For this reason, I am captivated by the image of Veronica wiping Jesus’ face in the Stations of the Cross. She does what I feel I cannot; Veronica looks into the eyes of the world’s suffering through Jesus and responds with compassionate love in action. While I am sure she is filled with deep grief and sadness at the fate of her dear friend, she has the interior freedom and fortitude to hold space for pain and woundedness in the face of despair.  

Veronica invites us to gaze lovingly into the woundedness of the world, and St. Ignatius  asks us to consider what is preventing the interior freedom to open our hearts fully. We cannot care for or carry each other at a distance—we know that the only way to sustain the long journey towards justice is in community. 

For Reflection: 

  • How are you being called to emerge from the tomb this Easter season?
  • In what ways do you attempt to avoid or distract yourself from the world’s suffering? 
  • How do you sustain yourself for the work for justice in the face of suffering?
5 replies
  1. Kathleen Monte
    Kathleen Monte says:

    Isn’t it interesting that more and more people are getting vaccinated as Easter Sunday approaches and we are able to emerge from our tombs, our homes, from the pandemic? Although I’m not feeling quite so free just yet and, like our reflector, could stay here a while longer. I think it’s easy to distract ourselves from the world’s suffering if we want to, but we must choose to look at it and keep up the fight for those in need of help. It is our duty to help others in whatever small way we can. The only way to sustain ourselves is to look to the saints as our examples.

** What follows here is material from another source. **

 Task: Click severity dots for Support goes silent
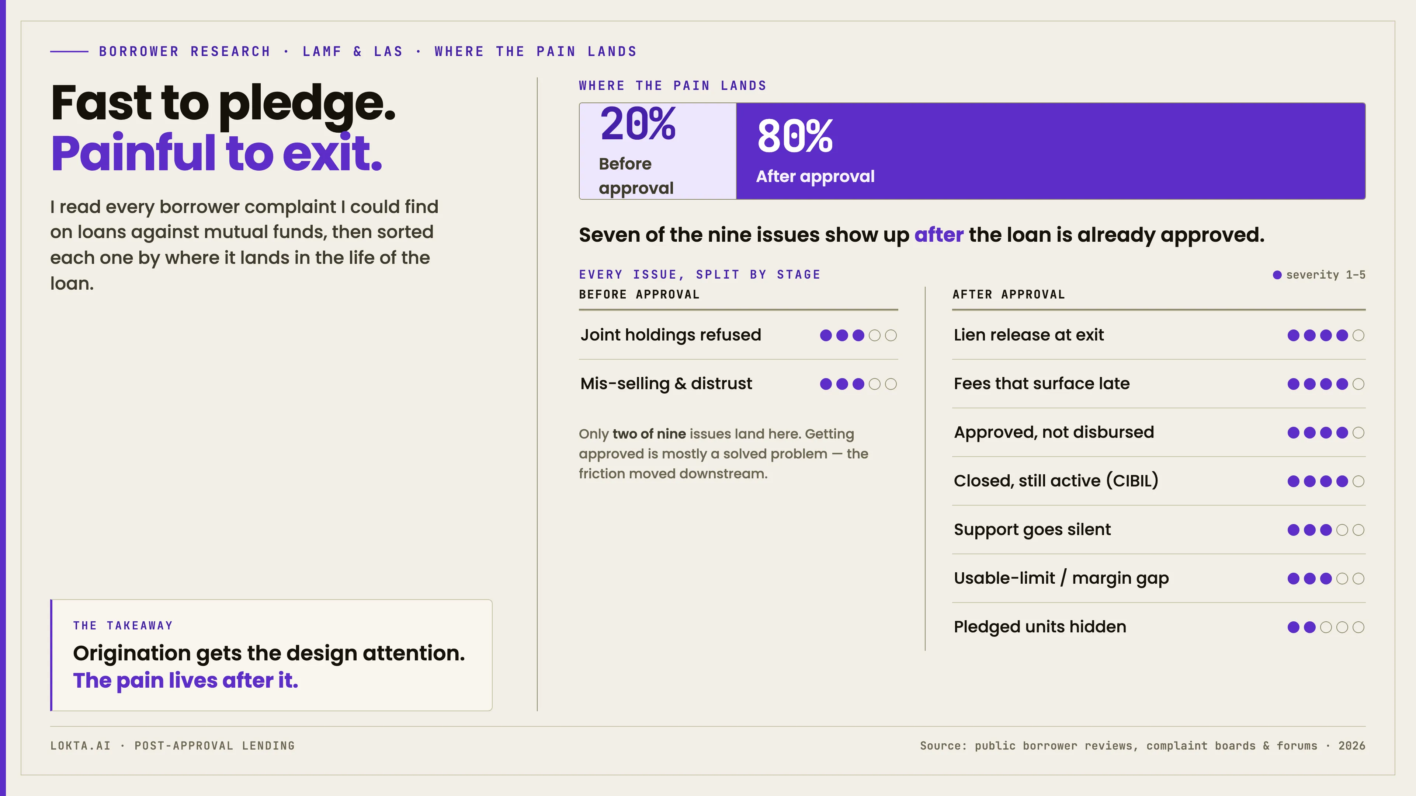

  2. Dr Eileen Quinn Knight
    Dr Eileen Quinn Knight says:

    I am an assistant editor for a igital magazine inwhich we interview people about their lives, how they live them in union with God. These are people with immense goodness and strength to live a life with Christ in union with the Father and the Holy Spirit. I also review books about all that is going on. I read about sexual abuse of minors, I read about human trafficking, I read aboutthe prevalence of mental illness, addiction and other issues. At times I feel overwhelmed by the issues of the world but I remember that the graces of Baptism are still there for me. So I rise from the tomb by spending time in quiet prayer where I let the Holy Spirit move in my soul and ask him to take the blinders off all of uss who no longer can see the goodness of others. I ask the Holy Spirit to help me share the graces of my Baptism readily as all of us rise from the tomb to begin a life filled with the joy of being His disciples.

  3. Kathy
    Kathy says:

    Your post expressed much of what I am feeling. As a single woman in her 70s I have used Covid as a reason/excuse for not participating in activities that would require exposure to many people. Being in my “nest” has become pretty comfortable. Now that I have received my second vaccine dose I need to reevaluate integrating myself back into the world.

  4. Dr.Cajetan Coelho
    Dr.Cajetan Coelho says:

    Veronica is an inspiration for all time. A rare human being. A role model. May her tribe increase.